PARTS OF THE EXERCISE:
1. For each statement below, decide whether it agrees with the article on restaurant delivery fees. Answer yes or no, and quote the deciding words of the article. (a) Last-mile delivery companies take a percentage commission on each order. (b) On a mid-sized order, Uber Eats and similar apps take 15–30%. (c) Many restaurants and cafés already use Shopify for merchandise, gift cards, or packaged goods.
2. Set down the passage of the article on restaurant delivery fees from "But the shift" to "get a customer.", copying it exactly.
3. Which last-mile delivery companies does the article on restaurant delivery fees name?

At this point, a fair question: what if you still need delivery? Does going direct mean giving up that capability?

Not at all. And this is where it gets interesting.

Third-party apps bundle ordering and delivery together — and charge you for both. But you don't have to buy them as a package. Last-mile delivery (LMD) companies like Stuart, Gophr, and Nash charge a flat fee per drop — typically a few dollars or euros depending on distance and volume. That's it. No commission. No percentage skimmed off your order value.

On a mid-sized order, Uber Eats and its equivalents take 15–30%. An LMD courier charges a flat rate — and the higher your average order value, the more the flat-fee model wins. On a large order, you could easily save 10–15% of revenue on that single transaction alone.

The smarter model isn't "no delivery." It's separating the ordering layer from the delivery layer — owning the first, and choosing the best provider for the second.

Chart comparing third-party delivery platform fees vs. last-mile delivery costs by order value

But the shift toward direct ordering isn't just about saving money. It's about owning the relationship.

When a customer orders through a third-party app, the platform owns the data. They own the re-marketing. They own whether your restaurant appears at the top of the search results next week or gets buried. You get a transaction. They get a customer.

When a customer orders directly through your own store, you get both.

Why most Shopify food merchants are leaving money on the table

Here's the thing: a lot of restaurants and cafés are already on Shopify. They're using it for merchandise, gift cards, or packaged goods. But when it comes to food orders — hot drinks, baked goods, set menus, meal kits — they're either sending customers to a separate ordering platform or, worse, managing it through DMs and phone calls.

GIVEN INFORMATION:
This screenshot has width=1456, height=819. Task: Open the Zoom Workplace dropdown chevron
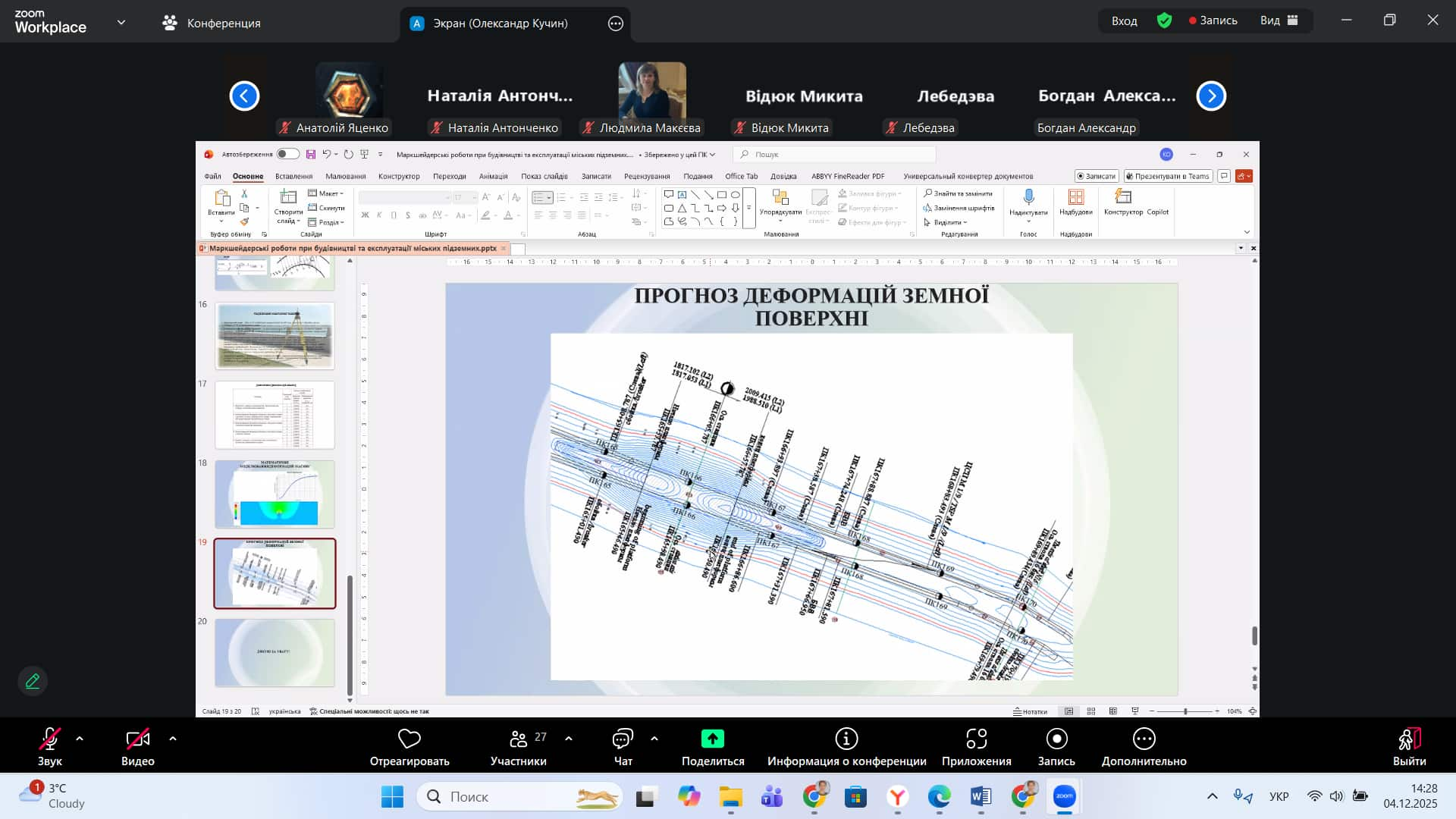pyautogui.click(x=121, y=23)
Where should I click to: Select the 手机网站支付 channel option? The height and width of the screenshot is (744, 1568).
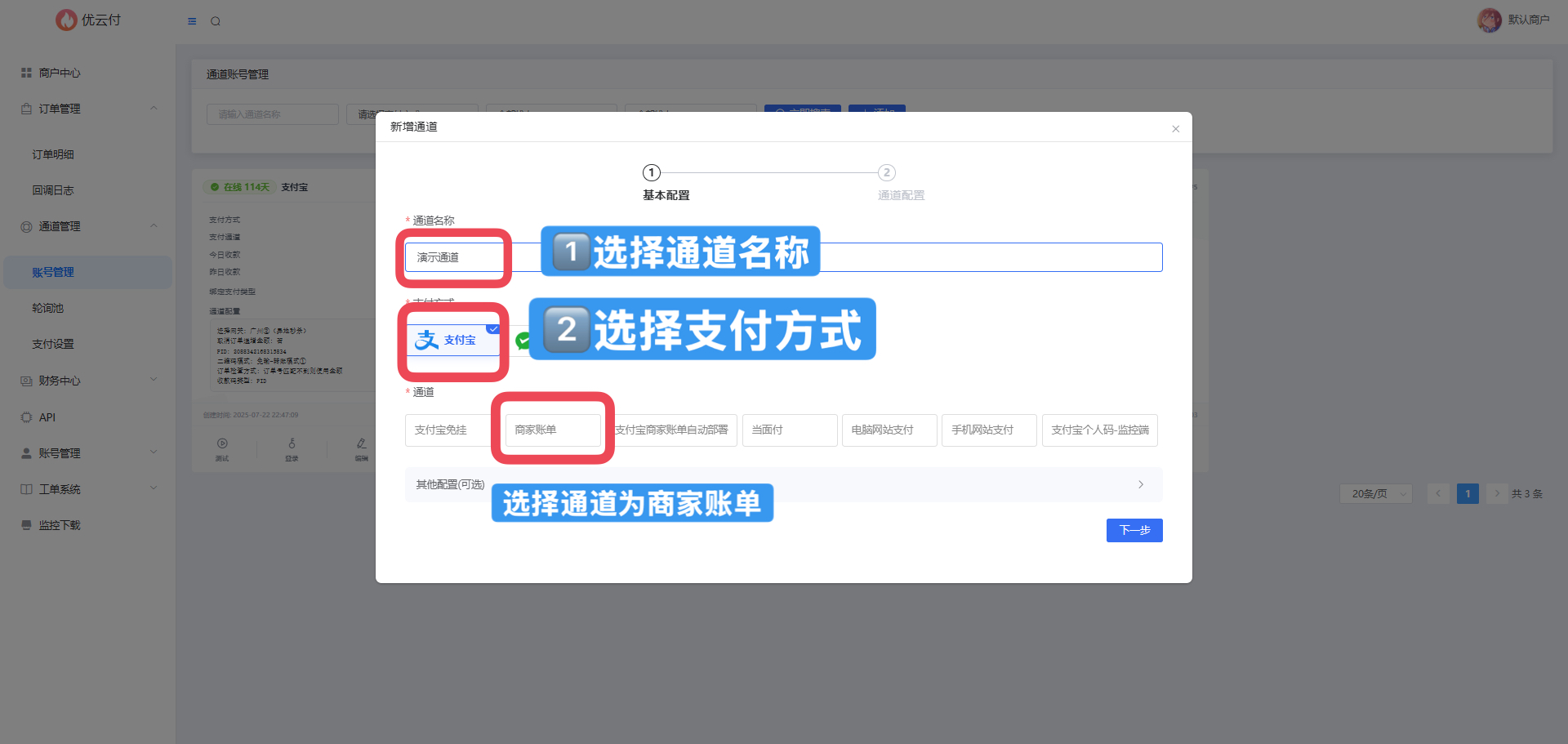click(988, 430)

SOLUTIONS TO THE PROBLEMS:
1.
(a) No: "charge a flat fee per drop" and "No commission."
(b) Yes: "On a mid-sized order, Uber Eats and its equivalents take 15–30%."
(c) Yes: "They're using it for merchandise, gift cards, or packaged goods."

2.
But the shift toward direct ordering isn't just about saving money. It's about owning the relationship.

When a customer orders through a third-party app, the platform owns the data. They own the re-marketing. They own whether your restaurant appears at the top of the search results next week or gets buried. You get a transaction. They get a customer.

3. Stuart, Gophr, and Nash.